→ Records
● ● ● ● ● ● ●

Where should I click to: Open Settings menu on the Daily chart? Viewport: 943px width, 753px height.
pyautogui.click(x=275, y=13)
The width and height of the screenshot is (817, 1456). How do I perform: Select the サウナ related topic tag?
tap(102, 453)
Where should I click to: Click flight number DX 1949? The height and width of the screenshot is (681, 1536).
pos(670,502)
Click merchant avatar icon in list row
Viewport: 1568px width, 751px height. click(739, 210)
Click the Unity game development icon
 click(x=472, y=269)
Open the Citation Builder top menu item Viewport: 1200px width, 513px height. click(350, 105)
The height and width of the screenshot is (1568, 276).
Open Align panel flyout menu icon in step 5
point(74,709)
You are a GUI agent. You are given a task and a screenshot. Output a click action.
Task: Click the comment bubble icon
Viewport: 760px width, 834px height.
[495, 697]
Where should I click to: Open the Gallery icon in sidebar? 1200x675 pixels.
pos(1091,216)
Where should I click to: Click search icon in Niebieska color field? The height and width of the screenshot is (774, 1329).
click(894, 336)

● ● ● ● ● ● ●

→ Task details
Your output should be the lines from the one with "Viewport: 760px width, 834px height." through the end of the records above, copied exactly.

→ Solution to this exercise
Viewport: 760px width, 834px height.
[495, 697]
Where should I click to: Open the Gallery icon in sidebar? 1200x675 pixels.
pos(1091,216)
Where should I click to: Click search icon in Niebieska color field? The height and width of the screenshot is (774, 1329).
click(894, 336)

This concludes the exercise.